Olympe de Gouges was an 18th-century French playwright and political activist. Her writings on women's rights and abolitionism were popular in various countries. She was an outspoken advocate against the slave trade in the French colonies. She demanded that French women be given the same rights as French men. She was executed during the Reign of Terror.
Pierre-Augustin Caron de Beaumarchais was a French polymath who had worked as a watchmaker, playwright, musician, financier, and diplomat. He was also an inventor and revolutionary. He was much respected in French society and held influence in the court of King Louis XV. He supported American independence and actively participated in the early stages of the 1789 French Revolution.
Germaine de Staël was a French political theorist and woman of letters. She is best remembered for her collaboration with the popular Swiss-French political thinker Benjamin Constant. Germaine, who was way ahead of her time, is widely regarded as a precursor of feminism.
Emmanuel Joseph Sieyès, also known as the Abbé Sieyès, was a French Roman Catholic Abbé, clergyman, and political writer. He was a chief political theorist of the French Revolution and held offices in the French Consulate government. He is credited to have coined the term sociologie in an unpublished manuscript. He led a rather uninvolved social life.
The wife of Jean-Marie Roland, Madame Roland was a leading French revolutionary and often hosted significant political meets at her salon. She often directed her husband’s political actions and was responsible for creating a rift between the Jacobin and Girondin factions. She was later arrested and guillotined.

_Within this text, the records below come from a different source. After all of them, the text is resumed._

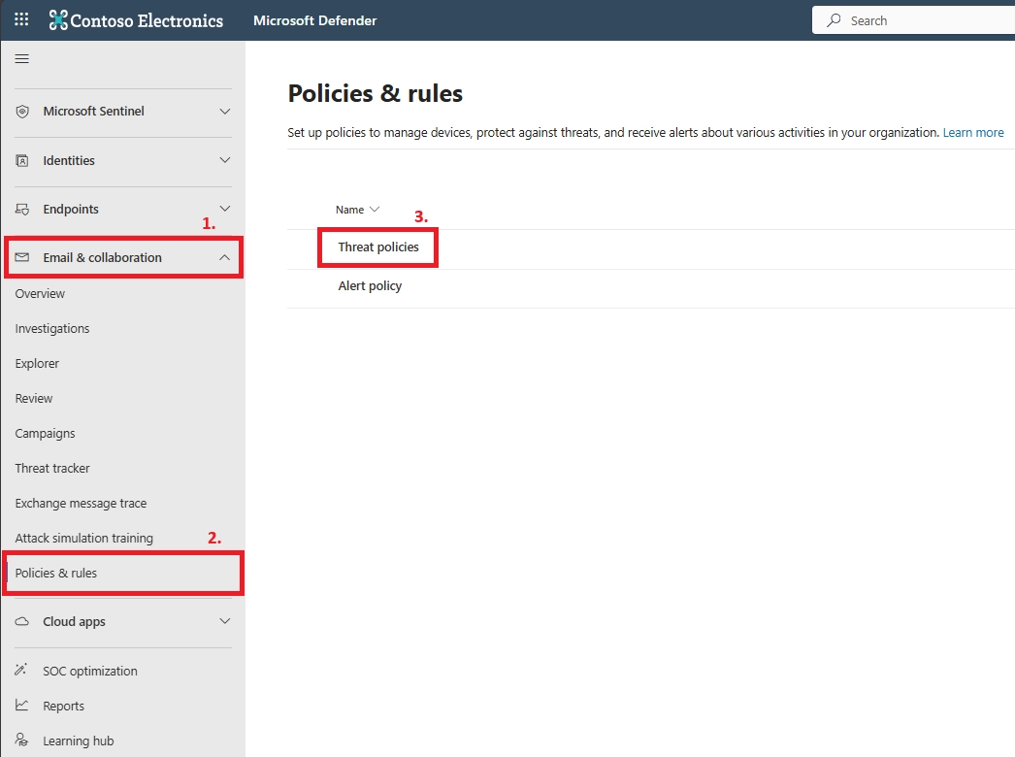Image resolution: width=1015 pixels, height=757 pixels.
Task: Select the Identities badge icon
Action: (21, 160)
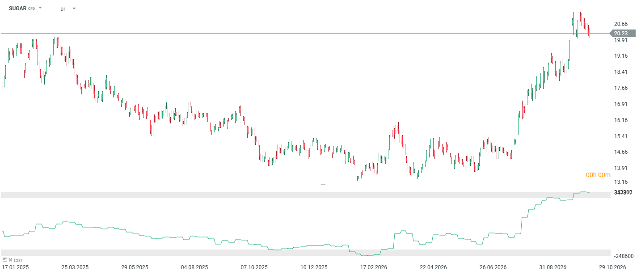Click the 07.10.2025 date on the time axis
Screen dimensions: 641x275
(254, 267)
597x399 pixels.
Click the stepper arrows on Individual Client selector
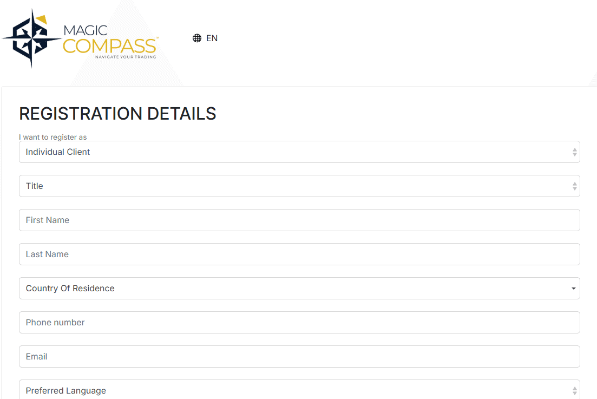pos(574,152)
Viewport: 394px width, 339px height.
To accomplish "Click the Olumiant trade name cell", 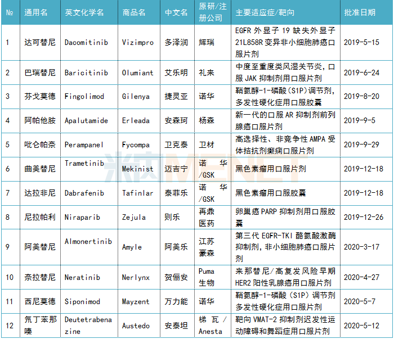I will click(x=137, y=73).
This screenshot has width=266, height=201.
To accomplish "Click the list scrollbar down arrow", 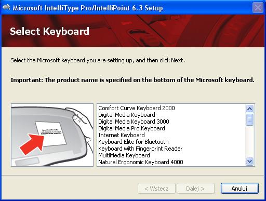I will point(249,162).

François Fénelon was a French writer, poet, theologian, and Catholic archbishop. He is best remembered for his book The Adventures of Telemachus, which was published in 1699. François Fénelon also served as a tutor of Louis, Duke of Burgundy, guiding the character formation of Louis, Grand Dauphin's eldest son.
François Guizot was a French historian and statesman. He was a key figure in French politics in the years leading to the Revolution of 1848. After serving under the "citizen king" Louis Philippe in several roles, he was made the Prime Minister of France in 1847. He played a critical role in expanding public education.
Jean-Marie Collot d'Herbois was a French actor, essayist, dramatist, and revolutionary. He played an important role during the Reign of Terror, serving as one of the most important members of the Committee of Public Safety. Although he is credited with saving Madame Tussaud from the Guillotine, Collot d'Herbois oversaw the execution of over 2,000 people in Lyon.